What pisses me off the most is an idea expressed in the Anna Karenina quote above. Each one of us thinks that some part of the other's lifestyle is pitiable or a joke. She learned that my parents call me every day and decided that I'm dependent on them. That they smother me. Her parents happen to be screwed up in ways I won't elaborate, distant and selfish. Selfishness in parents drives me out of my head. She'll tell me something abysmal about her parents and then pity me when my mom calls. Most American people assume my parents are smothering or making me dependent when they learn how much my mother calls. They think I'm limited or unfree. It's a complicated situation, I want to say, it's not necessarily the case. I bet she wants to tell me the same. To some extent, it's a failure of the imagination on both our parts. A failure on mine to think I'm freer than other people. Tolstoy was so right about what happens when you encounter difference in friends.

It's weird how I can be so ridiculously mad at a friend who hasn't even done anything to me, probably. Someone who told me, "I like you," who I'm supposed to like. When she said, "I like you," it jolted me out of how I stereotype our friendship. This rant usually happens in my head when I think about being friends with her. She told me about how I sometimes read her wrong (which she does to me a lot grr), how do I know that she thinks the same thing about it? They often say that one of the best ways of quieting someone who's talking shit about someone else is to say, "well she thinks so well of you." "Really? Well, she's not so bad." Flattery makes the crow drop the cheese. Or else reflect a little like I should be doing. About how I shouldn't have it out for my friend. But I'm still pissed.

SUPPLIED INFORMATION:

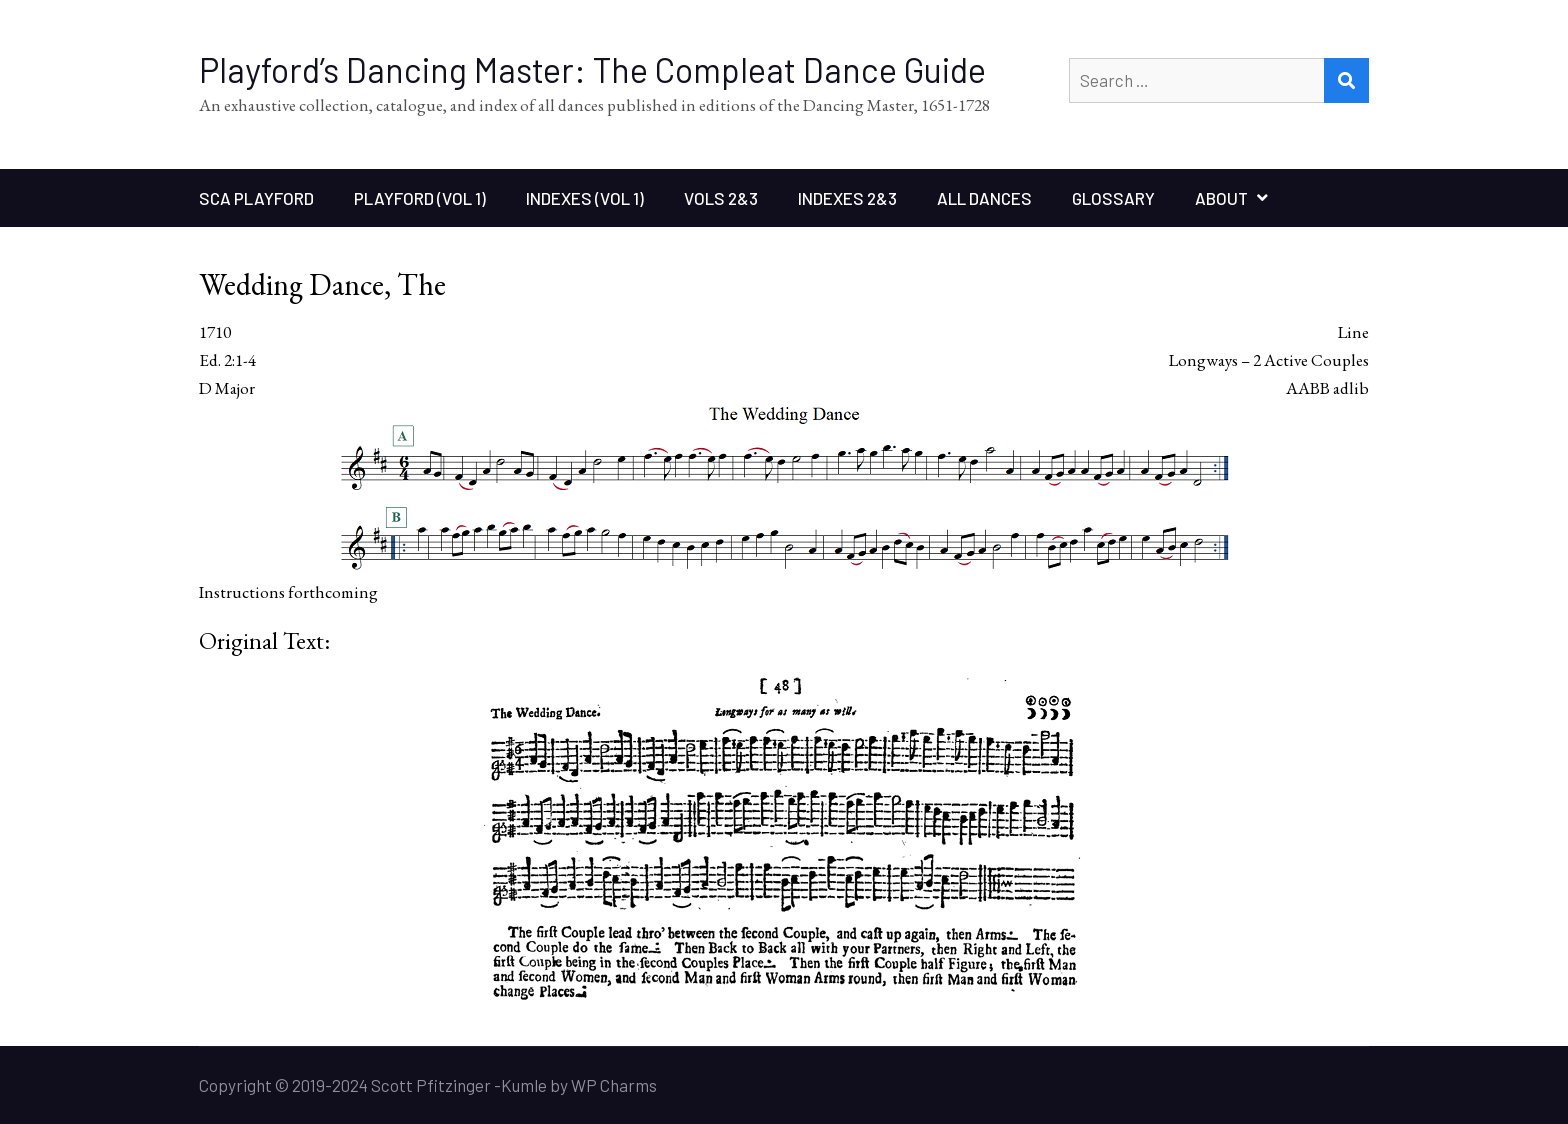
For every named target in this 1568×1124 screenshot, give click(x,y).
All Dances (984, 198)
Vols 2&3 (721, 198)
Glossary (1113, 198)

DIRECTIVE: Decide whether each statement agrees with the rant about a friend, answering yes or no and quoting the words of the rant that settle it: (a) The writer's parents call every day. (b) The friend's parents are described as close and generous. (c) The writer thinks Tolstoy was wrong about meeting difference in friends.

FINISHED EXERCISE:
(a) Yes: "my parents call me every day"
(b) No: "distant and selfish"
(c) No: "Tolstoy was so right about what happens when you encounter difference in friends."